The enemy will have these as well, and they’re one of the things that’ll be randomised, so it’ll be very obvious when you’re facing something tough. Not sure if I’ll also have big hulls – that’d mean introducing an armour system as well, which may defeat the point of the shields.
I do plan to have large engines/tracks for fast bots, and a large turret or power core of some kind for things with a lot of firepower. Basically, if I can have at least three functionally important metrics that enemies can vary in, and make each one visually readable at a glance without any interface, I’ll be close to what I want.
Challenges right now:
Title ideas: Sighs of the Snowbots? Snowbot Snores?
I present to you, SnowBot!
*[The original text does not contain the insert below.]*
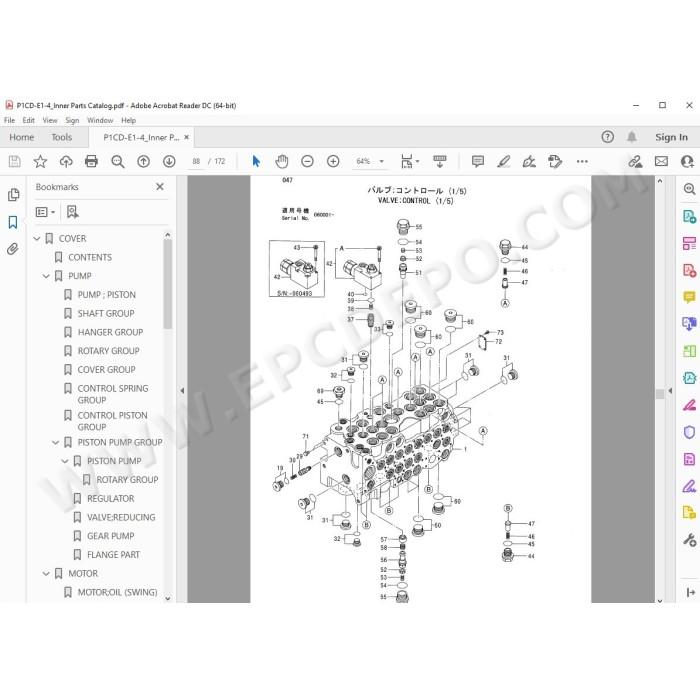This screenshot has height=700, width=700.
Task: Click the Zoom in plus icon
Action: [x=333, y=161]
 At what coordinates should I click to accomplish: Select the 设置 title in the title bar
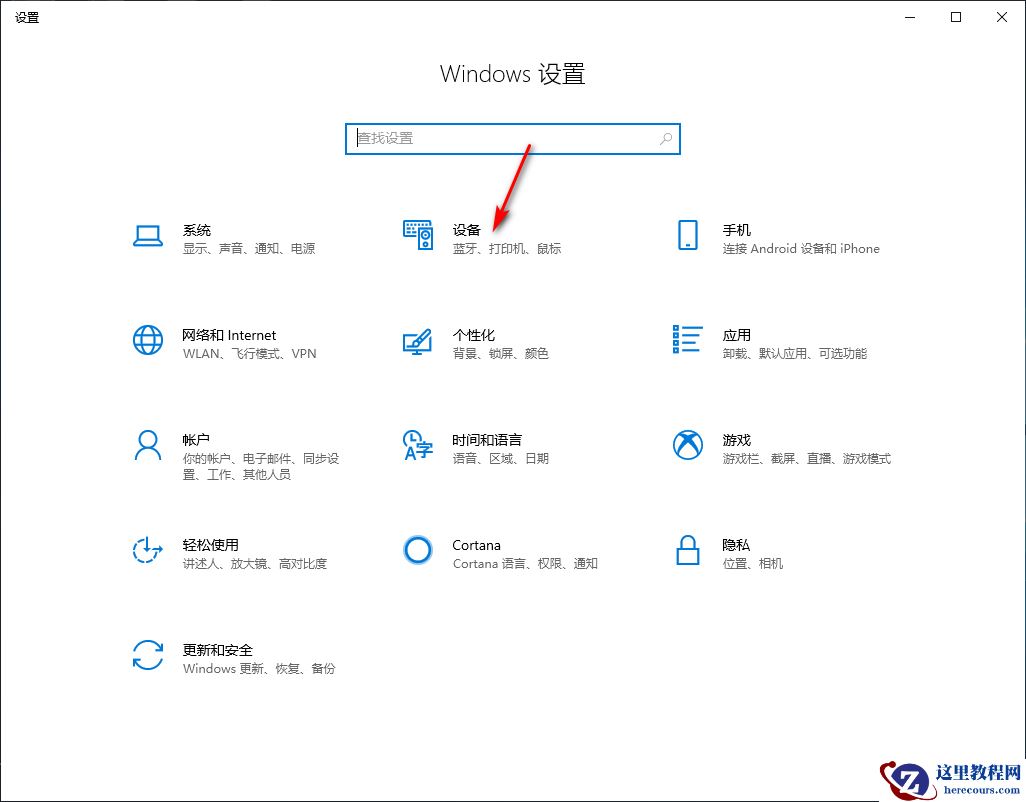click(x=27, y=16)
So called because the only things I have made for it so far are some snow and a robot.
It is the ugliest game ever made, but it works – the robot chases your cursor while you hold the mouse button, and decelerates when you release it.
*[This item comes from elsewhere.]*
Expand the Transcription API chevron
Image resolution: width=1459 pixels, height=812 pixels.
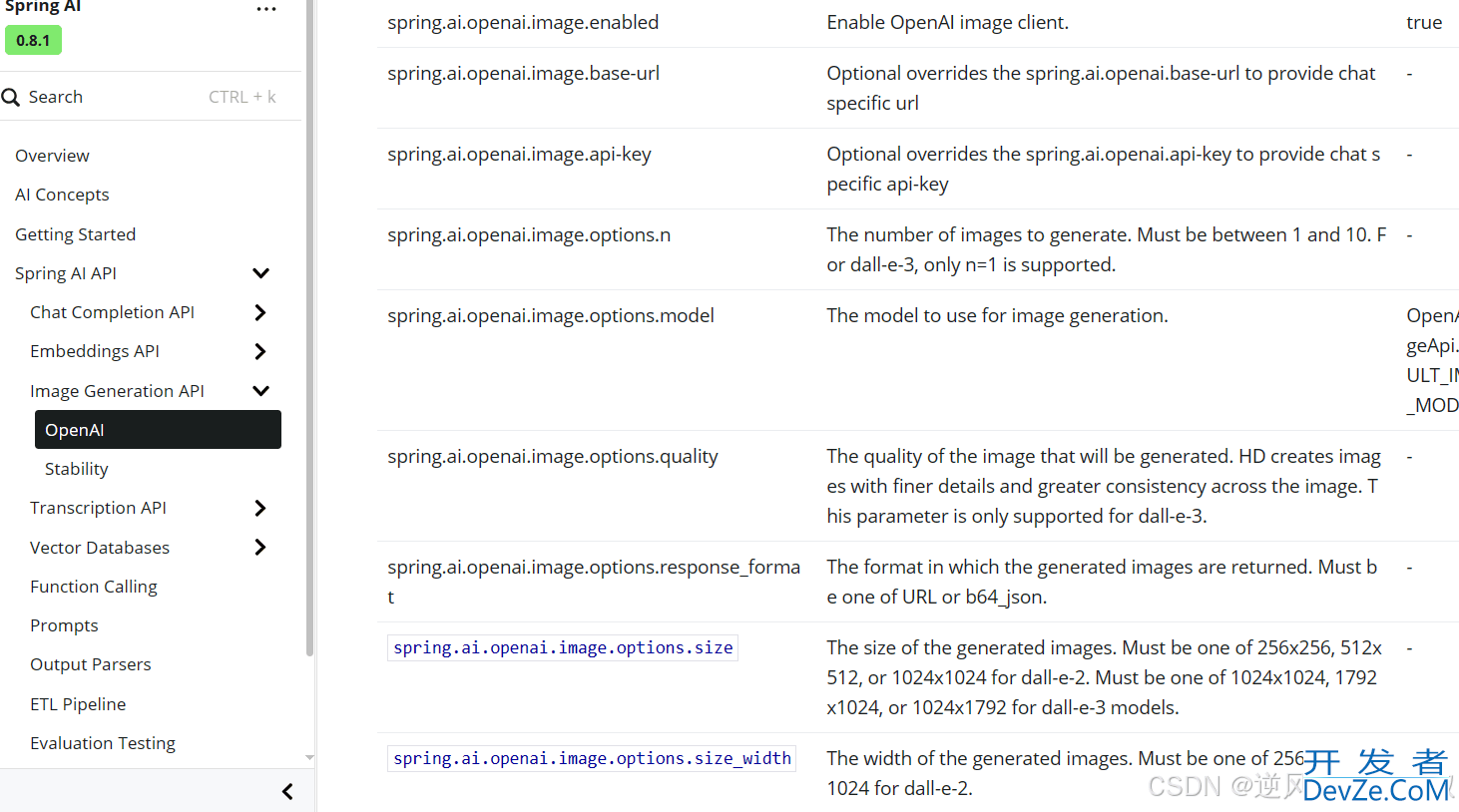pos(260,508)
Obviously with 48 hours to make something, you start to look at what really takes time, and the answer is invariably ‘tweaking’. So I made a pact with myself: no tweaking till the game is virtually done: of graphics, movement, controls, anything. I’m allowed to change things once or twice to get them functional, then they’re set in stone until the rest of the thing is in place.
I have two days, so my plan is to make the game in one. That way I can spend the second day making it good, or making up for how badly I failed to meet this ridiculous deadline on the first. My game is going to be crude and ugly no matter what, so I’m happy to make it even cruder and uglier to give myself some time to balance it and make it more fun.
In my head, this meant getting a character moving around the world in the morning, then making content in the afternoon. Turns out the first part only really took an hour, two with all the faffing with all the blogging and setting up screen captures for the time-lapse video I’m hoping to make of this process.
So next up is putting an enemy in the world, and letting the two shoot each other. Video games.
It’s 6am, it’s freezing cold, it’s pitch dark, England is caked in snow and the theme of Ludum Dare 19 is Discovery.
Discovery is what I was hoping for. I think one of the close runners up, Containment, would probably have led to a more interesting selection of games, but I had a clearer idea of what I’d do for Discovery. I knew if this one ended up being picked, I would have to make something involving randomised content. That’s what makes Spelunky so exciting to play, and that’s probably the greatest game about discovery I’ve ever played.
Unfortunately I’m not Derek Yu, and I only have 42 hours, and I’m wasting time writing a blog. So my game will be a little less ambitious.
To fit the theme, I feel like the pleasure of the game has to have something to do with the discovering. And the only thing gamers truly and instinctively care about is stuff that benefits them in the game. So not only does it have to be the content rather than just the scenery that is randomised, the unique elements of that content have to feed back into character progression in some way.
My plan currently is for something top down, where you direct your character – probably a robot – around a large landscape with the mouse, encountering enemies with randomised stats. Destroying them will let you salvage some of their traits, so a very tough enemy would boost your hitpoints when you destroy it.
Someone on the Ludum Dare site joked that everyone should not only have to stick to the chosen theme, but also combine it with Christmas. So if I can draw it in any meaningful way, I’ll set my game in the snow.